I suppose the problem is the exact circumstances of departure: I'm not simply moving house after a six-month residence, but moving to an entirely different country, by plane, via a train tour of the most crowded places in Japan. I don't think I really accumulated much I didn't need over the months, but it's not remotely practical to take them away. If I was moving town, like usual, I could just ship them over in the van with the rest of my stuff - but of course I'm not going by van, I'm taking a suitcase and a rucksack.
One thing that struck me as mildly interesting is that my suitcase and rucksack are nearly reversed in contents from when I arrived.

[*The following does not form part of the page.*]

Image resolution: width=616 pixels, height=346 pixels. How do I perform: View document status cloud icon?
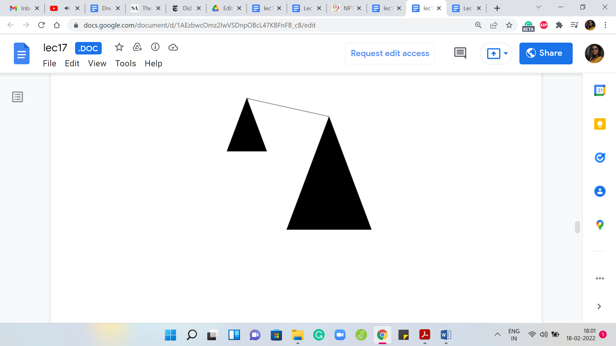pyautogui.click(x=173, y=47)
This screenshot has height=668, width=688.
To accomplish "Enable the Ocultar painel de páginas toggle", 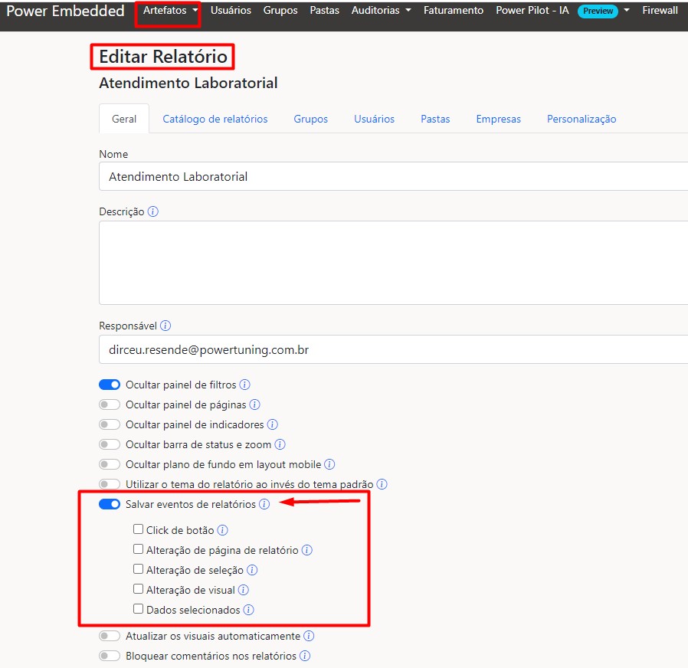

Outbound rucksack contents: stuff to do on plane, guidebook, study materials, a terrifying quantity of electronics, one change of clothes, interim food. Return rucksack contents: laptop, stuff to do on plane, guidebook (for Tokyo), clothes.
I suppose the thing is, the rucksack is for the most important things. There's always a risk of losing your suitcase. Travelling to another country for six months, the indispensable things were my Japanese stuff and my gadgets. I simply couldn't manage without my laptop; all my entertainment was on my e-book reader and MP3 player; my microphone headset, six-way extension cable, adaptor and camera would be a real pain to replace and would be important very early on. But getting new clothes if my suitcase went astray? No problem. That just requires money.
Returning, there's admittedly a short period of travelling, and during the next week I'll need my laptop and changes of clothes. Everything else should basically be able to sit in my suitcase untouched. It'll be a pain if my headset or books go missing, and I'll be very sad if my presents and souvenirs are lost. But they're not vital to managing my life back in the UK. The important things, right now, are just everyday. And if I was going straight back, I wouldn't even need those.
So now I'm at that awkward in-between stage. It's like the last week of term, or the last few days in a job; my getting-things-done mind is saying: "if I'm going to leave, then let's just leave already!". I don't like drawn-out leavings and long goodbyes. I'm creeping up on going home, but not yet going home. And although there are still people to say goodbye to, and a week of exploring to do in strange new towns, and I'm broadly looking forward to that, I kind of wish I was.
Homeward bound.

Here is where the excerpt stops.